Wednesday, November 10, 2010

Passion

I am so thankful that God has given me a passion. It took me a bit more time to figure out what it was than what I would have liked but my timing isn't necessarily always best. I had the intention to become a teacher when I first came to Ozark, but it did not take me long to figure out I only saw that as my best option rather than truly finding something that was really me. It's really hard to figure out what you want to do in life, so I now totally understand people taking one year after high school to figure that out. I kind of did that but it was very convenient that I could stay at Ozark when I finally figured it out.

Through my journey at OCC God has revealed slowly through different classes that I have taken what my passion is. It was easy for me to figure out that Psychology and Counseling is where my heart is, but I'm still not even sure where that is leading me. But I am thankful for God slowly showing me different areas that I am passionate about. I don't necessarily think that these passions are going to lead me to huge careers full of money and successful things on worldly standards. I think that God has been teaching me that where he is leading me is not necessarily going to be what people expect or even okay in the world's standards. But I believe he has set my heart in the right place. As cliche as it may sound: my passion is helping people.

Choosing to stay at Ozark to pursue my bachelor's is a risky thing. I struggle with this risk on a weekly basis. I can't go anywhere I want to grad school... There is a specific list of places I could possibly get in to. But there's no telling if I will even end up close to those places. This is why it is a risk. It's risky because this path may not lead me to some high paying, or paid at all, job. But God has laid it on my heart that he is going to take care of us if I will honor him by pursuing his will for my life. I am okay with this, but I keep running in to people who are not. I understand the use of financial security- I really do. I understand that it is important. But I can't deny God's calling, I am sure of his calling on my life and  of the fact that if I am honoring God's will that he provide and he will take care of me. I am his child no matter what. 

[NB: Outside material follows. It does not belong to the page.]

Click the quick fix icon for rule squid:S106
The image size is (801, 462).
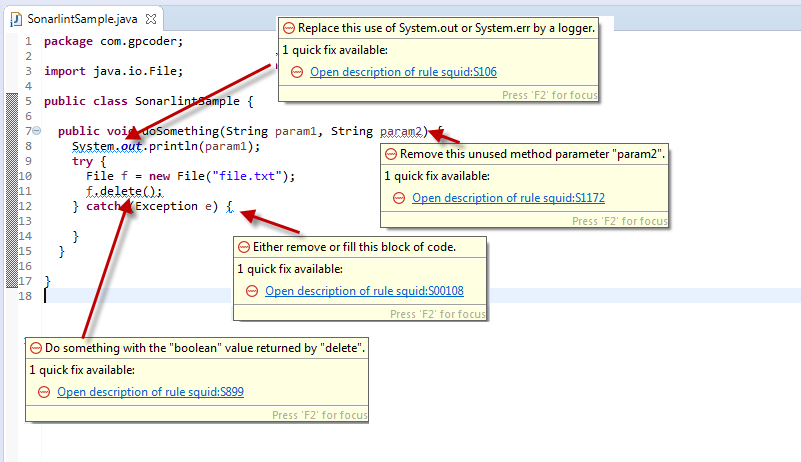(x=297, y=72)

My struggle is rooted in the fact that audible voices can be more easily heard than the voice from my Father. But if I am constantly pursuing his voice over this world my heart will remain in his plan.

1 comment:

My Dear Gs... said...

Aberdale, so proud of you for listening to God when it is much easier and more convenient to listen to the nay-sayers. If you need a boost from people who will reaffirm you to follow God's plan for your life, you know you have a family full of people who will do that for you!